### [Task objective]
This exercise requires an exact copy of each line from the one containing "Task: Choose the" down to the last line below.

### [Stored data entries]
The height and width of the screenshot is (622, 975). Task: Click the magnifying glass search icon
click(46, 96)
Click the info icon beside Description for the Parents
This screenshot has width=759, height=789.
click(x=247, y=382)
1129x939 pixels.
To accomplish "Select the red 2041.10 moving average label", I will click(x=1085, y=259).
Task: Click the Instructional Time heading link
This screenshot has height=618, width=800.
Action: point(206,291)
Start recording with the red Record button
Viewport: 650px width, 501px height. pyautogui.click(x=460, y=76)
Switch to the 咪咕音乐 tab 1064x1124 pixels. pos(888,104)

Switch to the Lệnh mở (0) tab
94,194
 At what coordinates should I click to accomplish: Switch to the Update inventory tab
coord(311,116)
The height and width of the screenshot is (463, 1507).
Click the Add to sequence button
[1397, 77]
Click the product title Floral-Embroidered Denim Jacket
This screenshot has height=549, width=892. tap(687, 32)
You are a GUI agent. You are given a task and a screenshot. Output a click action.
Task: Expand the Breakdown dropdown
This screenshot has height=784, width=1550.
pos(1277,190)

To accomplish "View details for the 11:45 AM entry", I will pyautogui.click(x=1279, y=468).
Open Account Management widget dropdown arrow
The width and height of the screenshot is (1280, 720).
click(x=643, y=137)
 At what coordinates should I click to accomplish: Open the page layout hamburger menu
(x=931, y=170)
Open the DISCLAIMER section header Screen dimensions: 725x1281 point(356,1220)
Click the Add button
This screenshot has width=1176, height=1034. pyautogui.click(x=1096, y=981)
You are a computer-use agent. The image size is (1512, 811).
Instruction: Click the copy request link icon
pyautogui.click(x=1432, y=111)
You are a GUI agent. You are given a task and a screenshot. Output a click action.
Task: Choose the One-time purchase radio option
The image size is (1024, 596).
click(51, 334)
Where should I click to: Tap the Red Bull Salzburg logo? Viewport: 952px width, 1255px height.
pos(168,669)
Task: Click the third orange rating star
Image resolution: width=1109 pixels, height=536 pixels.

### [Solution]
Task: Choose the One-time purchase radio option
The image size is (1024, 596).
click(51, 334)
Where should I click to: Tap the Red Bull Salzburg logo? Viewport: 952px width, 1255px height.
pos(168,669)
Task: Click the third orange rating star
Image resolution: width=1109 pixels, height=536 pixels.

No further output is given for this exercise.